However, the message was clear -- the ball was now in government courts and delays were no longer acceptable.

“There is no excuse for waiting,” European Environment Commissioner Stavros Dimas said.

In some cases, the panel said, technology could bring major benefits, such as cutting health costs by tackling pollution.

Even changing planting times for rice or managing livestock herds better could cut emissions of methane, another powerful greenhouse gas, said the report by the panel, which draws on the work of 2,500 scientists.

Its previous two reports this year painted a grim future of human-induced global warming causing more hunger, droughts, heat waves and rising sea levels which would drown low-lying islands.

Asia’s population is most at risk from rising sea levels and more powerful storms.

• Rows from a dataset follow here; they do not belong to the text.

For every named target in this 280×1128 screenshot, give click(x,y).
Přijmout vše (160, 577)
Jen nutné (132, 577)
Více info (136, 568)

One in 10 people, mainly in Asia, live in highly vulnerable coastal areas, an international study published last month found.

The steeper the emissions cuts, the greater the cost to the global economy, the report said.

The cost of limiting greenhouse gases in 2030 to stabilisation levels of between 445 and 710 ppm (parts per million) CO2-equivalent ranges from a 3 percent decrease in global GDP to a small increase, it said.

However, regional costs might differ significantly from global averages, it added. Greenhouse gas concentrations are now at about 430 ppm CO2-equivalent.